Obviamente nem tudo são flores no uso destes protocolos e algumas desvantagens devem ser destacadas.

  • Velocidade: dado a escolha aleatória das infecções, à medida que o número de infectados aumenta, mais e mais contatos não levam a mais infecções, desacelerando a propagação para outros nós. Por outro lado, com tantos infectados, em algum momento os não infectados acabaram tendo "azar".

    Convergence Simulator: https://www.serf.io/docs/internals/simulator.html

    Este simulador do Serf permite ver o quão rápido a informação atinge qual percentagem dos nós do sistema; no exemplo, após 0,5s, 50% dos 30 nós estavam infectados.

    https://www.serf.io/docs/internals/simulator.html

    No sítio é possível ajustar o número de nós, duração da rodada, perda de pacotes e nós defeituosos.

  • Depuração: devido à imprevisibilidade da comunicação, é difícil reproduzir execuções do protocolo e depurar no caso de comportamentos estranhos.

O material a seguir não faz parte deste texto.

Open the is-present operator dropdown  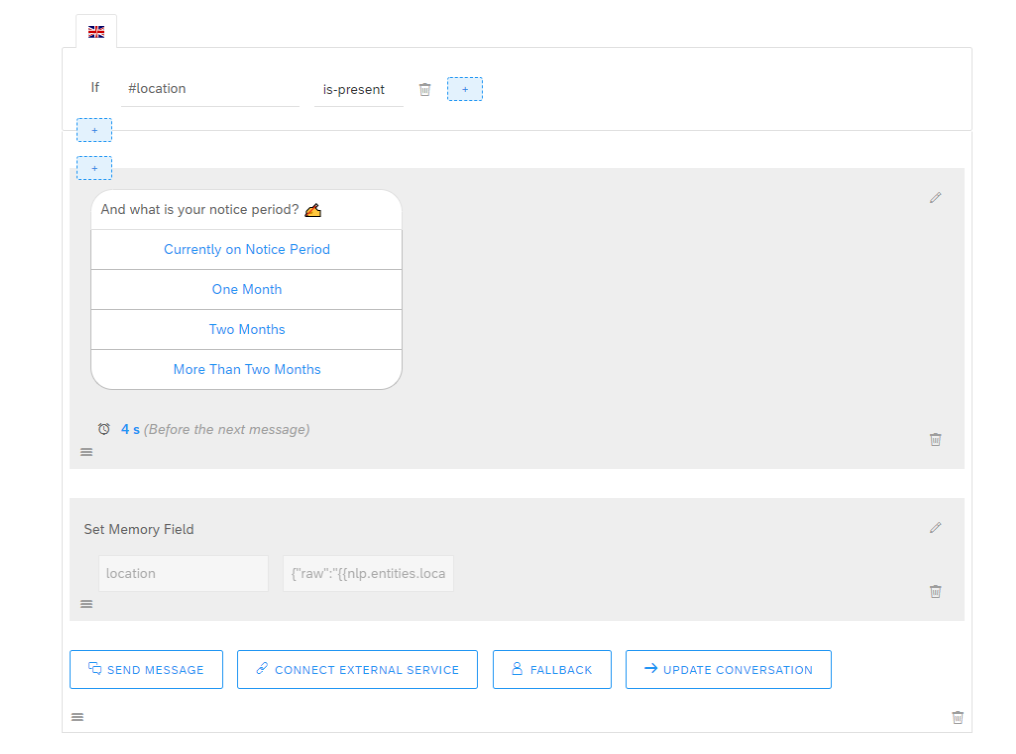[357, 90]
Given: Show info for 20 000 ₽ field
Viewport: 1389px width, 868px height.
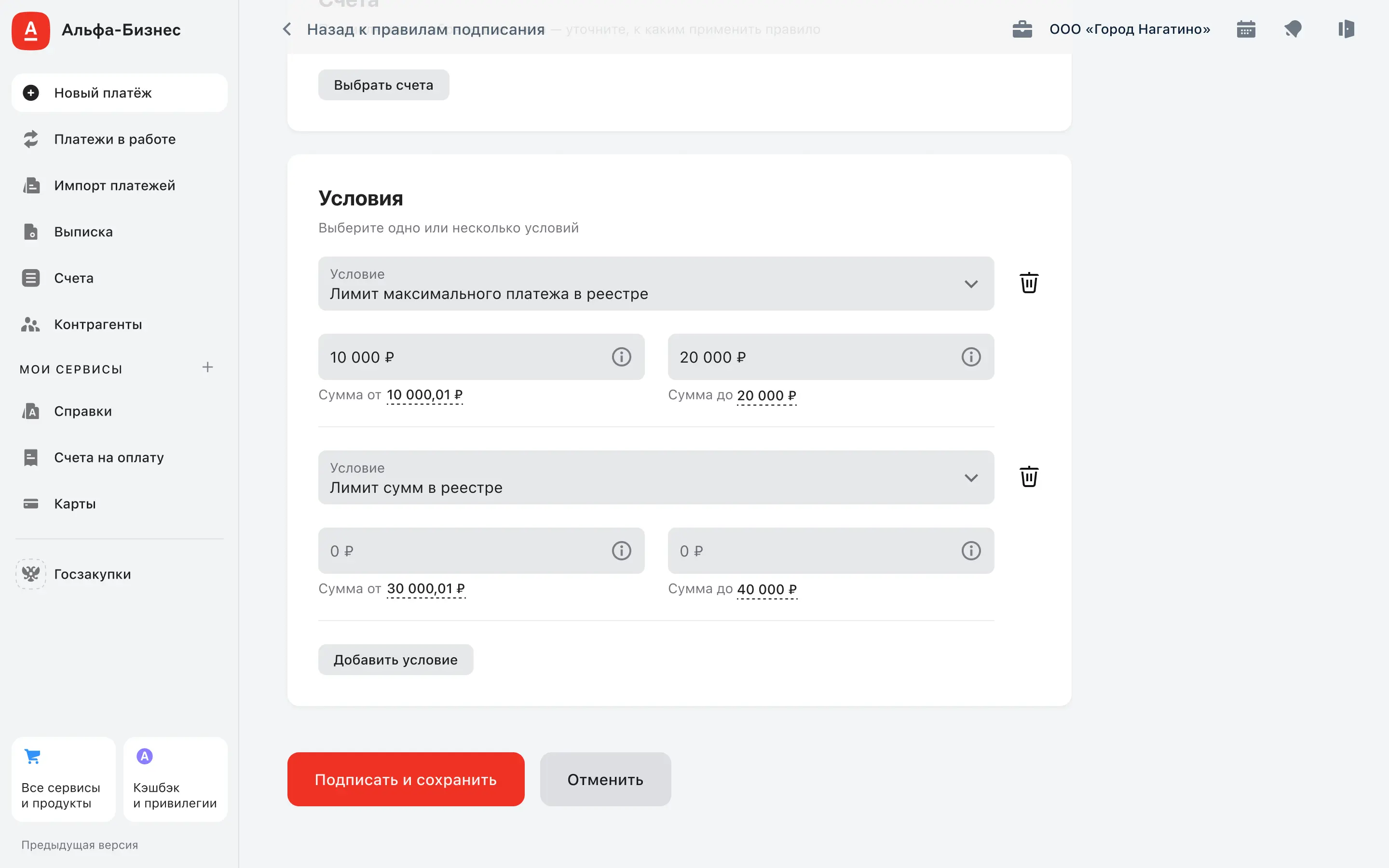Looking at the screenshot, I should (970, 357).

  • Descoberta inicial: encontros entre nós só são possíveis se estes já se conhecerem, o que implica que de alguma forma os nós precisam ser inicializados para se contactarem ao sistema. Isto é normalmente feito usando-se uma lista de nós semente, com grande probabilidade de estar presentes no sistema, o que enfraquece a premissa de falta de entidades coordenadoras.

Exemplos

Protocolos epidêmicos são amplamente usados na indústria, com diferentes aplicações na indústria, desde replicação de bancos de dados sem requisitos de consistência forte, quando na descoberta de processos e detecção de defeitos em clusters, quanto em outras aplicações de disseminação de informação.

  • CassandraDB: O Cassandra é um banco de dados peer-2-peer em que nós entram e saem do sistema e por isso podem não estar presentes para armazenar dados de sua responsabilidade. Quando um nó do sistema volta a ficar online, gossiping é usado para identificar e propagar os dados para as réplicas devidas.
  • Serf: Este sistema de gerenciamento de clusters usa gossiping para descobrir nós, detectar se estão funcionais ou não, ou mesmo propagar perguntas e respostas aos nós do sistema, por exemplo "quanto espaço em disco você tem livre?"